Find news to discuss
If you come across an article, study, infographic, or trend piece you think is interesting or confusing, flag it to your internal subject matter expert and ask to discuss it. I’ve done this many times with my agency’s experts in various areas.
In each case, hearing a veteran perspective has helped me better understand the issue and created a mutual “pass things back and forth” relationship. It makes me stay on top of industry news and brings information into my world that I often would not have found.
Ask to see their work
Win a new client? See if someone will tell you highlights from the pitch so you understand why the new client likes your agency so much.
Have a successful campaign? Ask the account director to talk to you about the idea and how it came to life.

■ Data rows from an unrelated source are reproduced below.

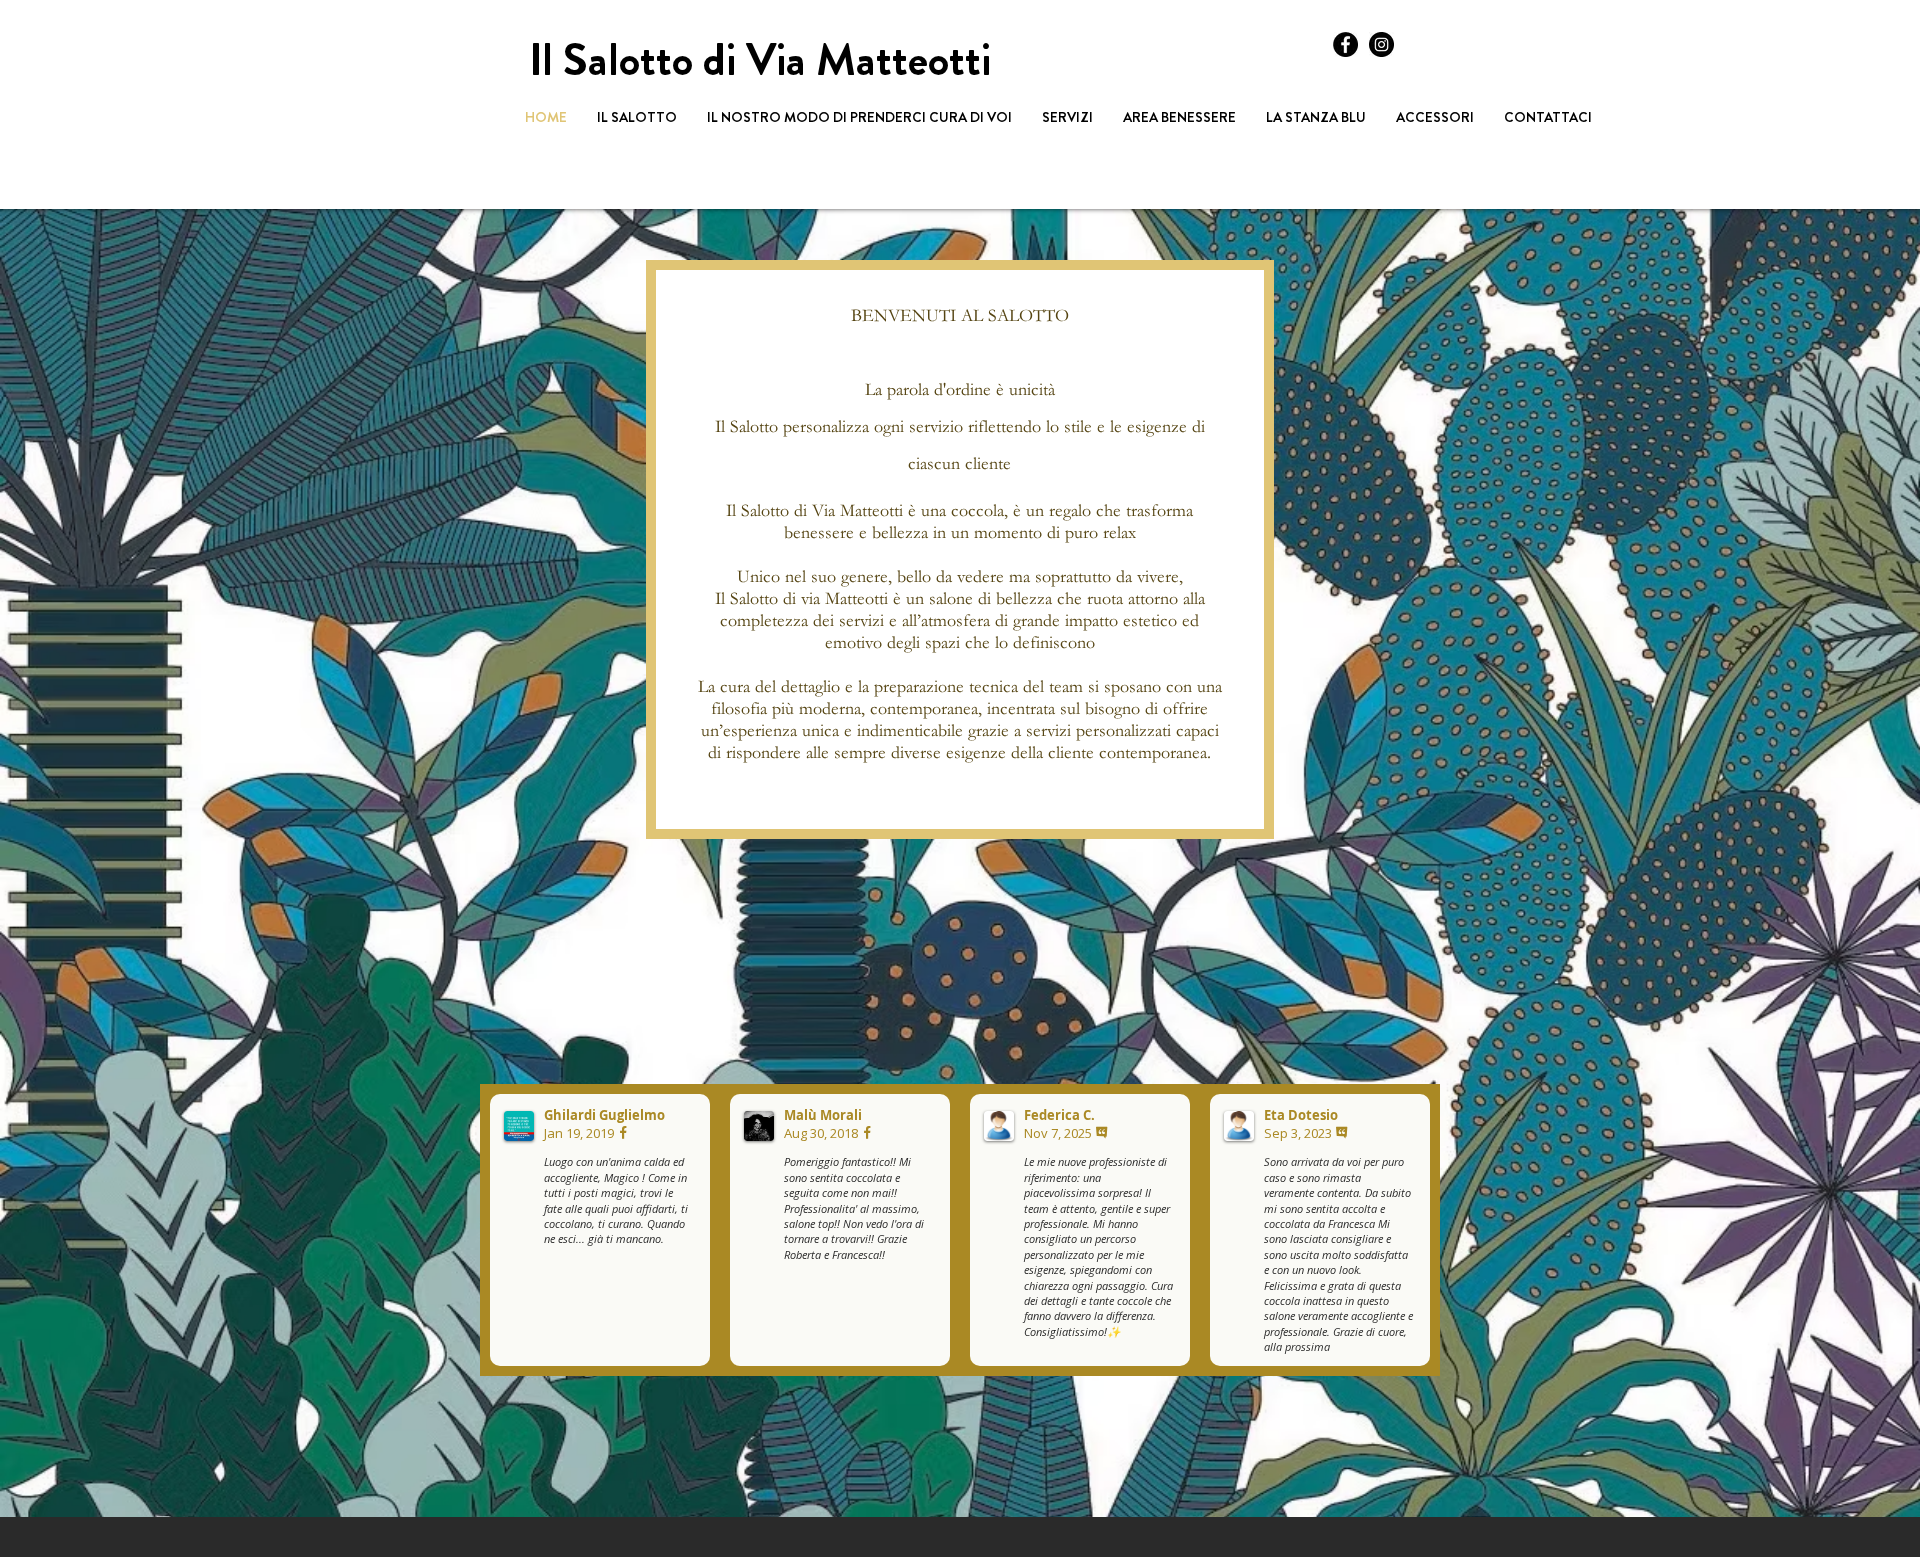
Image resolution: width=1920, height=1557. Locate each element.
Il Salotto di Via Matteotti (760, 59)
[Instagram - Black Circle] (1381, 44)
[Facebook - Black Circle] (1345, 44)
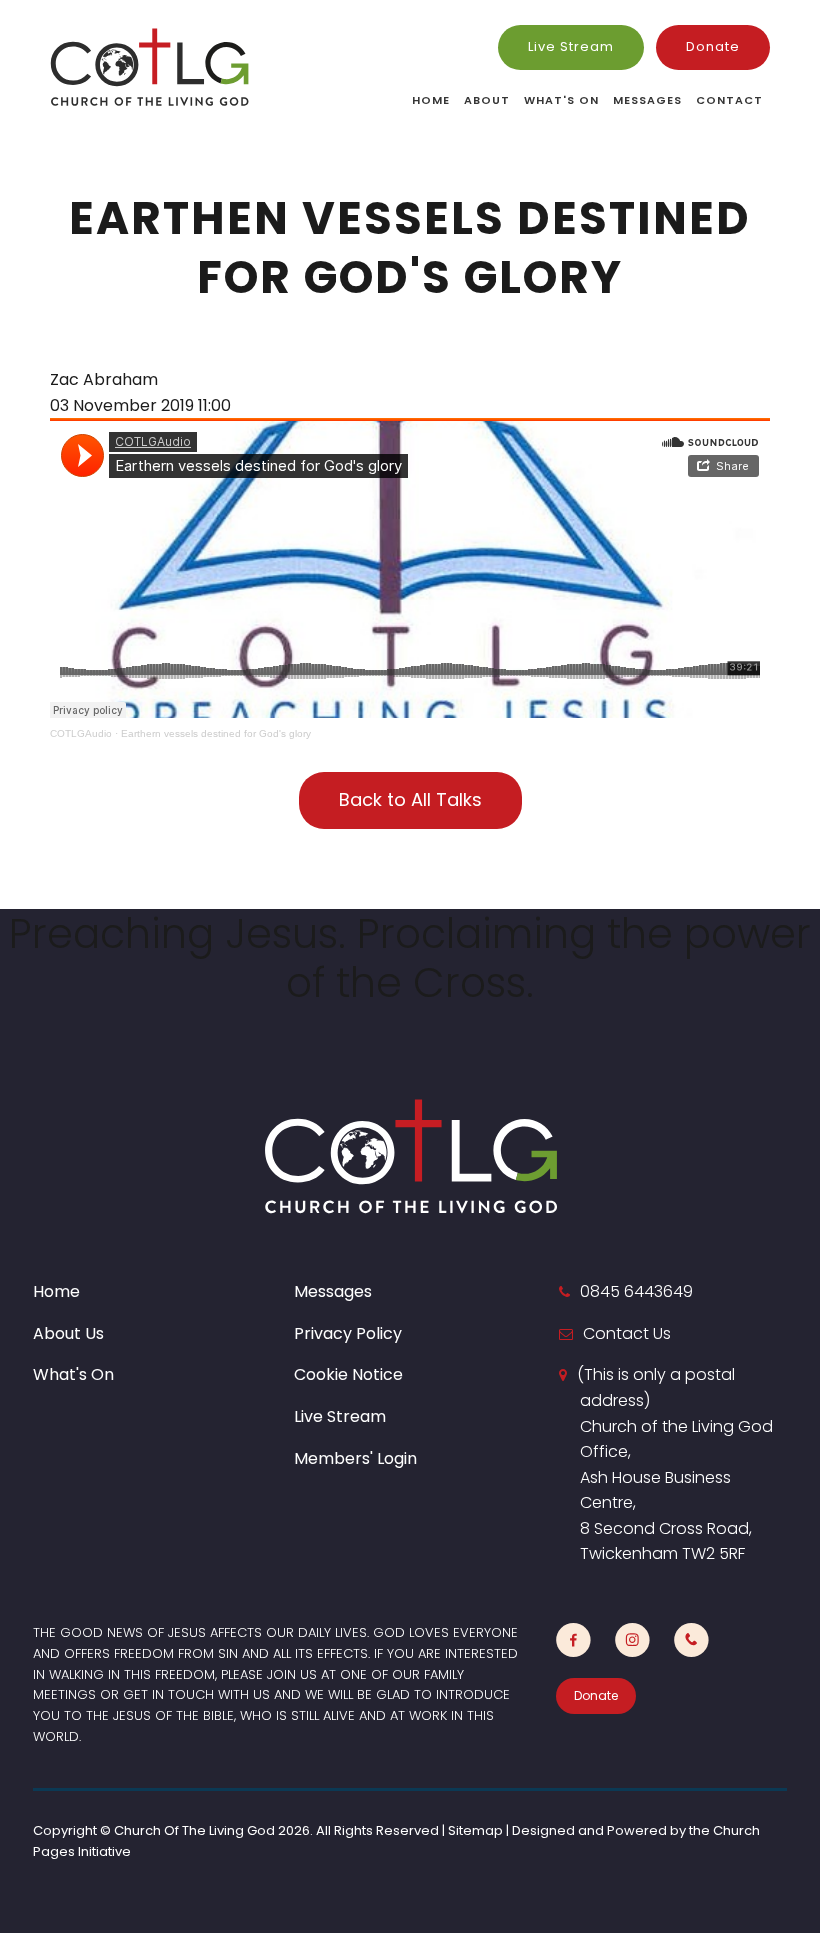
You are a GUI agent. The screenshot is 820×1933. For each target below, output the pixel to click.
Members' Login (355, 1458)
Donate (713, 46)
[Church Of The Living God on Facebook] (573, 1640)
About (487, 100)
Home (431, 100)
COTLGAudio (81, 733)
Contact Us (627, 1333)
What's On (561, 100)
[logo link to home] (150, 66)
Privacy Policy (348, 1333)
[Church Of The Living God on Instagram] (632, 1640)
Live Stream (571, 46)
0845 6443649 (636, 1291)
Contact (729, 100)
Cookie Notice (348, 1374)
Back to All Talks (410, 799)
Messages (647, 100)
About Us (68, 1333)
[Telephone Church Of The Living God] (691, 1640)
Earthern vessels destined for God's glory (216, 733)
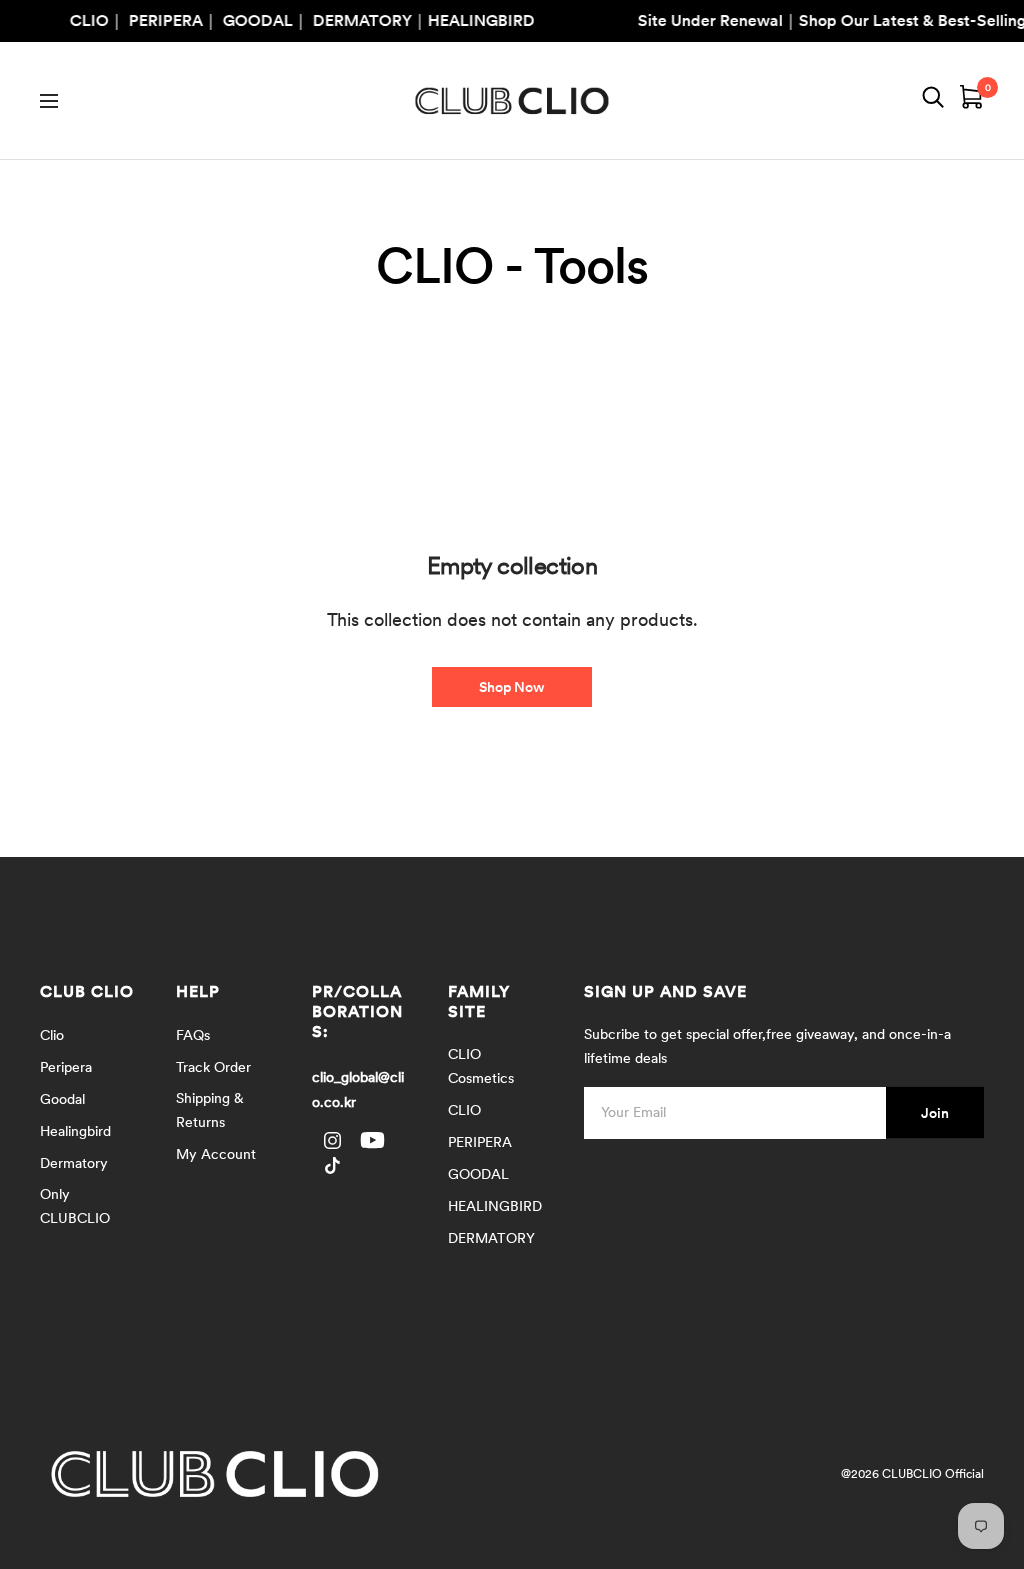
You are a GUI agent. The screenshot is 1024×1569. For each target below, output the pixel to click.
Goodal (62, 1099)
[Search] (933, 101)
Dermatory (74, 1163)
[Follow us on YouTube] (372, 1140)
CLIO (464, 1110)
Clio (52, 1035)
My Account (216, 1154)
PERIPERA (480, 1142)
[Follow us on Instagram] (332, 1140)
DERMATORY (491, 1238)
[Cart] (972, 101)
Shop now (512, 687)
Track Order (213, 1067)
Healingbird (75, 1131)
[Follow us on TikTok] (332, 1165)
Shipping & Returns (210, 1110)
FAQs (193, 1035)
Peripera (66, 1067)
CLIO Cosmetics (481, 1066)
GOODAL (478, 1174)
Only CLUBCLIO (75, 1206)
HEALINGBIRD (495, 1206)
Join (935, 1112)
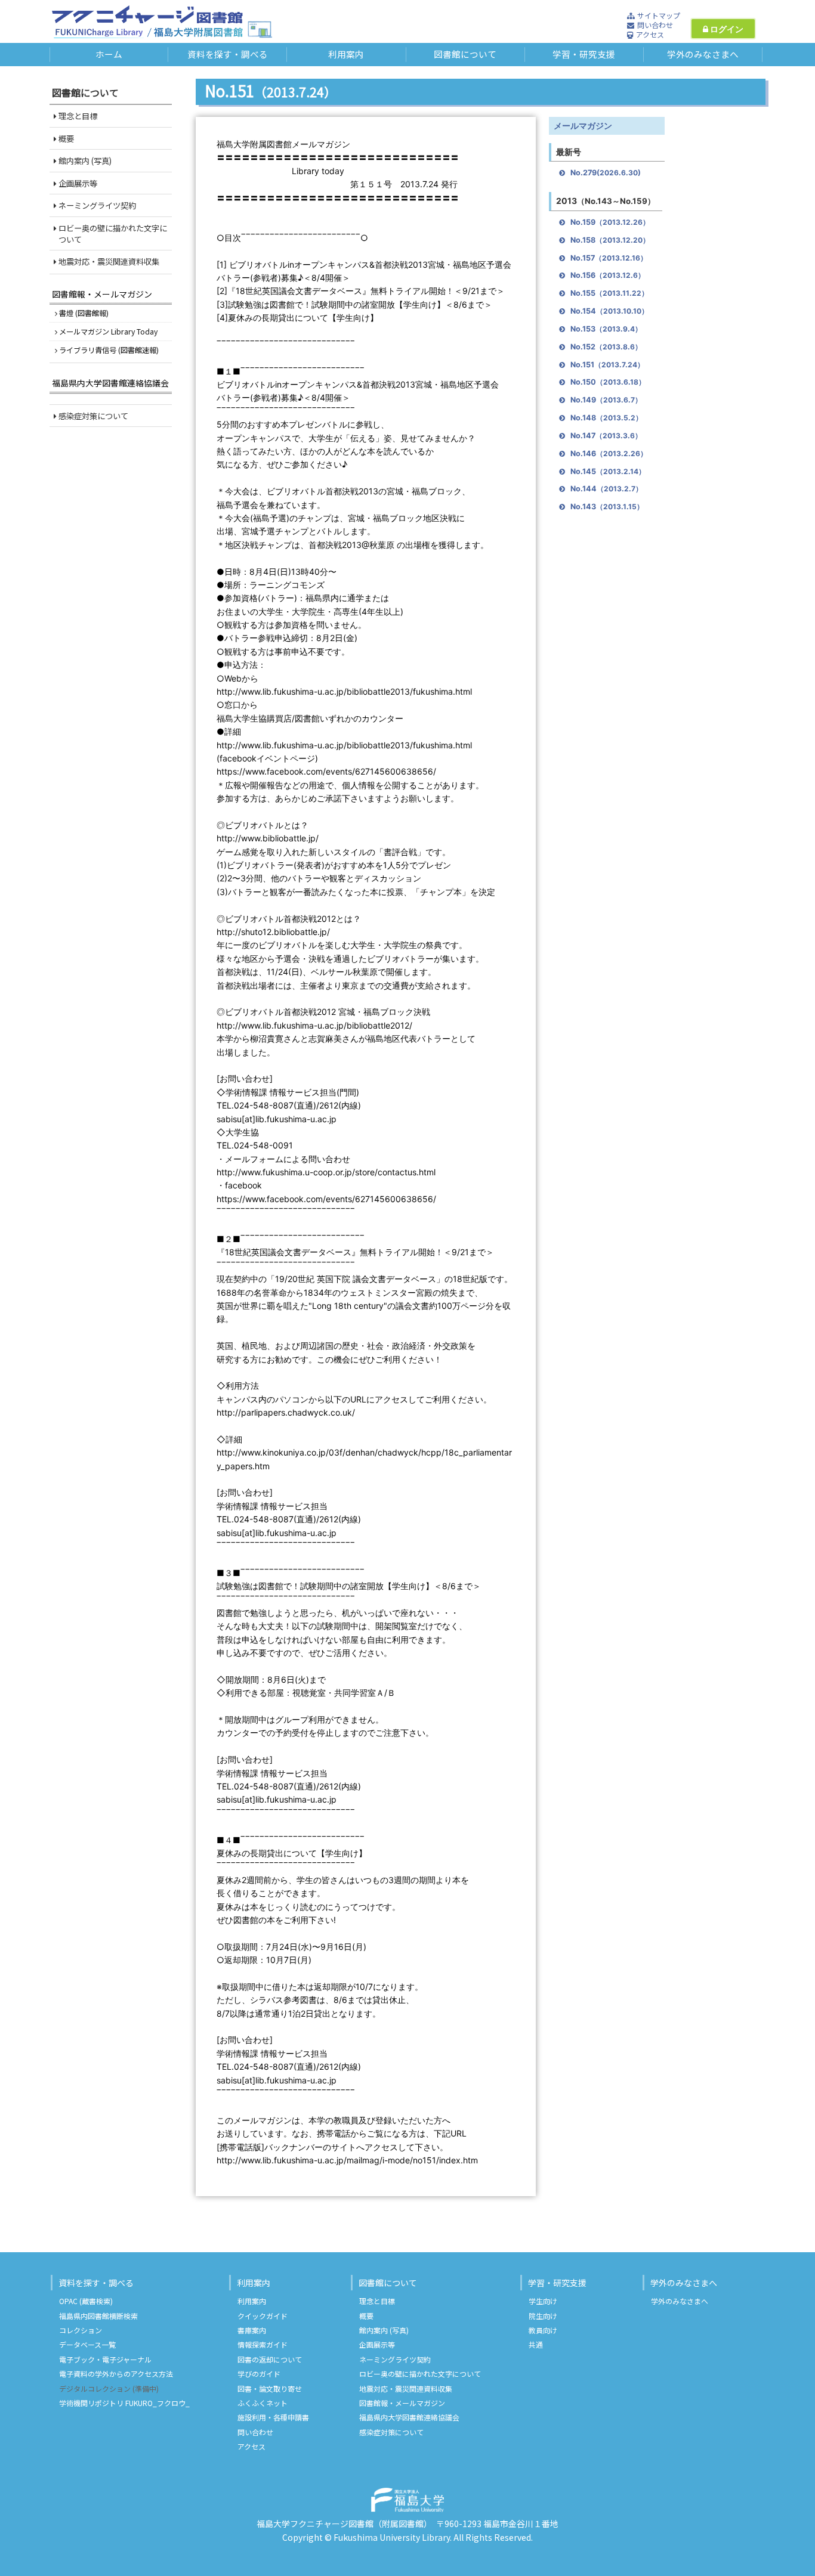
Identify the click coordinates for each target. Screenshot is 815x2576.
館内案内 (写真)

Struggling with media relations? Ask the person who just landed a great story about how she pitched the reporter or blogger.
It’s all about giving someone else the chance to shine.
These are just a few ways to take a first step in creating a closer work relationship with a colleague you admire. Not every chat will turn into a mentoring relationship, but one great chat might.
It’s up to each of us to be curious and hungry to learn more. Everyone may not be so quick to help you out in your personal education quest, but the more you expand your perspective, the more you’ll realize you want to know more.
Have you successfully done any of these things and found it resulted in an awesome working relationship with someone on another team? What else have you done that has worked? In which areas do you want to expand your expertise?